Effect of introduction of chondroitin sulfate into polymer-peptide conjugate responding to intracellular signals
- Equal contributors
1 Graduate School of Systems Life Sciences, Kyushu University, Fukuoka 819-0395, Japan
2 Department of Biomedical Engineering, National Cerebral and Cardiovascular Center Research Institute, 5-7-1 Fujishiro-dai, Suita, Osaka 565-8565, Japan
3 Department of Applied Chemistry, Faculty of Engineering, Kyushu University, 744 Motooka, Nishi-Ku, Fukuoka 819-0395, Japan
4 Center for Future Chemistry, Kyushu University, 744 Motooka, Nishi-Ku, Fukuoka 819-0395, Japan
Nanoscale Research Letters 2011, 6:532 doi:10.1186/1556-276X-6-532Published: 30 September 2011
We recently developed a novel tumor-targeted gene delivery system responding to hyperactivated intracellular signals.

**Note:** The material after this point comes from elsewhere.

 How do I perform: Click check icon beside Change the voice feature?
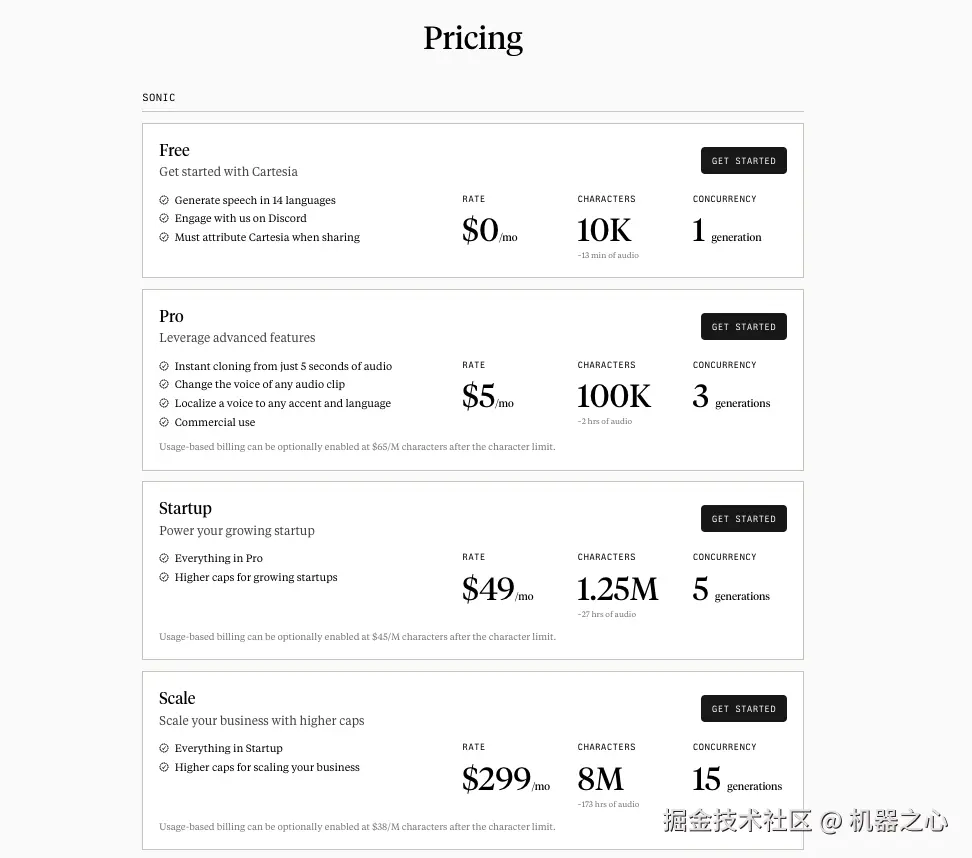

Polymeric carrier for gene delivery consists of hydrophilic neutral polymer as main chains and cationic peptide substrate for target enzyme as side chains, and was named polymer-peptide conjugate (PPC). Introduction of chondroitin sulfate (CS), which induces receptor-medicated endocytosis, into polymers mainly with a high cationic charge density such as polyethylenimine can increase tumor-targeted gene delivery. In the present study, we examined whether introduction of CS into PPC containing five cationic amino acids can increase gene expression in tumor cells. Size and zeta potential of plasmid DNA (pDNA)/PPC/CS complex were <200 nm and between -10 and -15 mV, respectively. In tumor cell experiments, pDNA/PPC/CS complex showed lower stability and gene regulation, compared with that of pDNA/PPC. Moreover, no difference in gene expression was identified between positive and negative polymer. These results were caused by fast disintegration of pDNA/PPC/CS complexes in the presence of serum. Thus, we suggest that introduction of negatively charged CS into polymers with a low charge density may lead to low stability and gene regulation of complexes.